Non enveloped, icosahedral virion composed of a 60 asymmetric dimers of the single capsid protein (CP), about 40 nm in diameter. The capsid has a T=2* icosahedral symmetry.
Linear dsRNA genome of 4.6-6.7 kb. Contains 2 overlapping ORFs gag and pol, respectively encoding CP and RdRp.
Some isolates contain additional satellite dsRNAs which encode "killer" proteins and are encapsidated separately.
The dsRNA genome is never completely uncoated, to prevent activation of antiviral state by the cell in response to dsRNA. The viral polymerase synthesizes a mRNA, which is translocated to the cell cytoplasm where it is translated.
Translation is initiated on a unique internal ribosome entry site (IRES) element situated at the 5'-UTR.
In most totiviruses, the plus-strand viral transcript is flanked by a 5'untranslated region (5'-UTR) and a 3'-UTR and directs the translation of a major CP (Gag) and a minor fusion protein CP-RdRP (Gag-Pol) via a -1 ribosomal frameshift.
In other totiviruses (e.g. Hv190SV), RDRP is detected only as a separate, nonfused polypeptide and may be expressed through a termination-reinitiation mechanism.
Cap-snatching in totivirus L-A furnishes its transcript with a cap structure derived from host mRNAs .

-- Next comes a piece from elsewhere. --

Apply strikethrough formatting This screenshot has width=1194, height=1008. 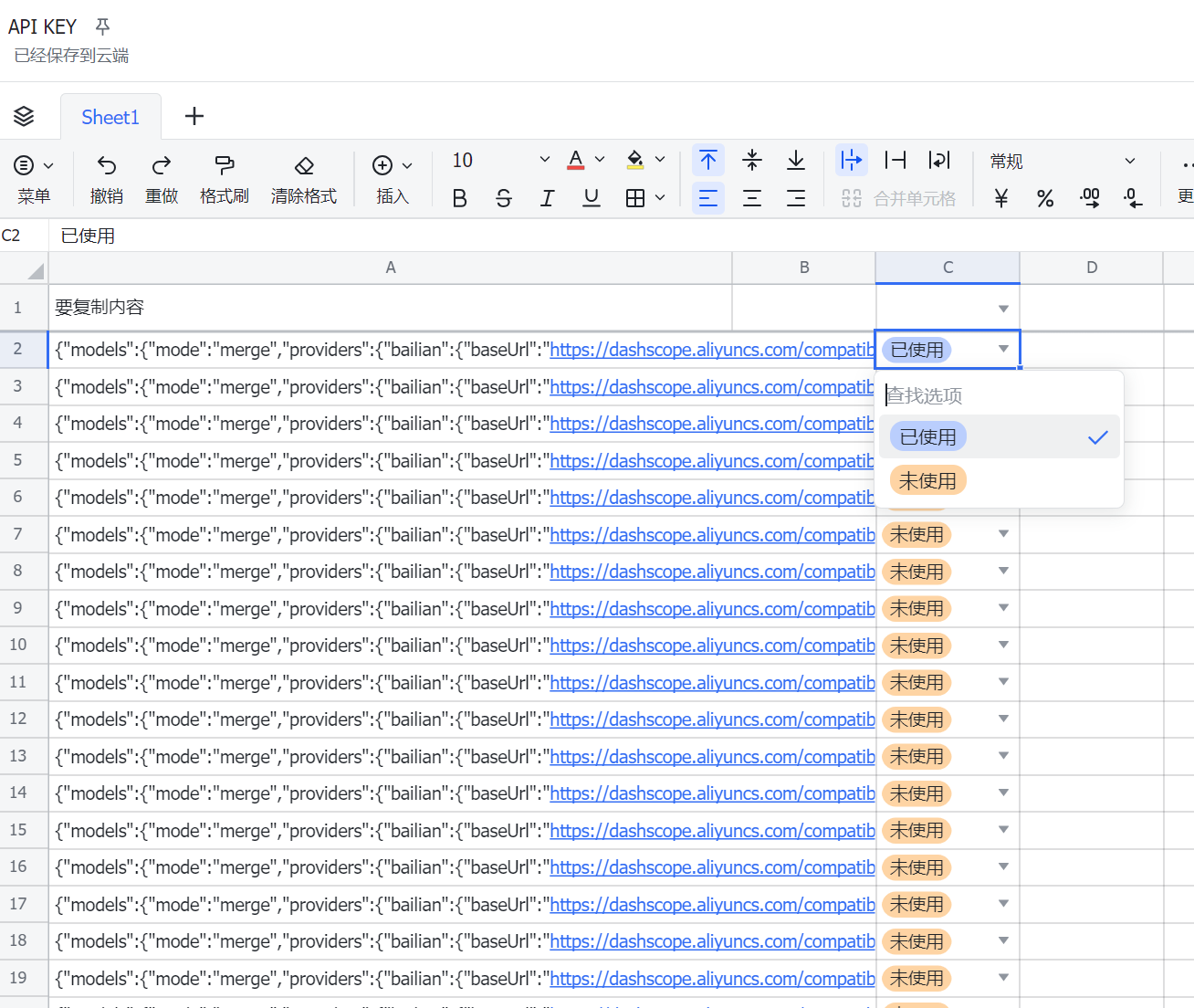503,198
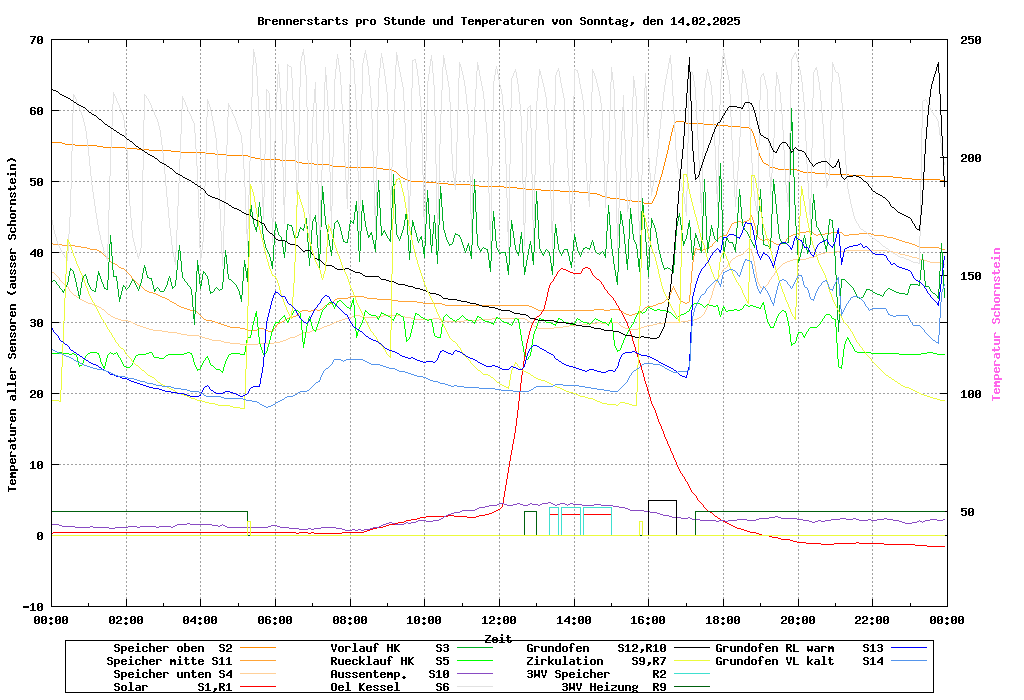Click the red Solar legend line sample

coord(262,687)
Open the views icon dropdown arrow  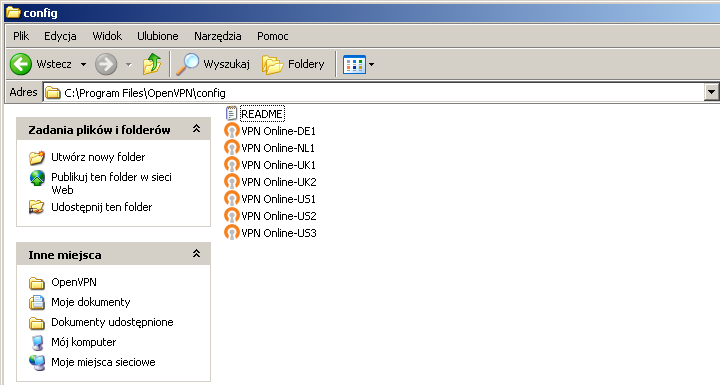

- Virus remains intracellular.
- Transcription of the dsRNA genome by viral polymerase occurs inside the virion, so that dsRNA is never exposed to the cytoplasm. This plus-strand transcript is used as template for translation.
- The 5' termini of the transcripts are diphosphorylated.
- (+)RNAs are encapsidated in a sub-viral particle, in which they are transcribed to give RNA (-) molecules with which they become base-paired to produce dsRNA genomes.
- Mature virions are transmitted to new cell by cytoplasmic exchange, sporogenesis or hyphal anastomosis.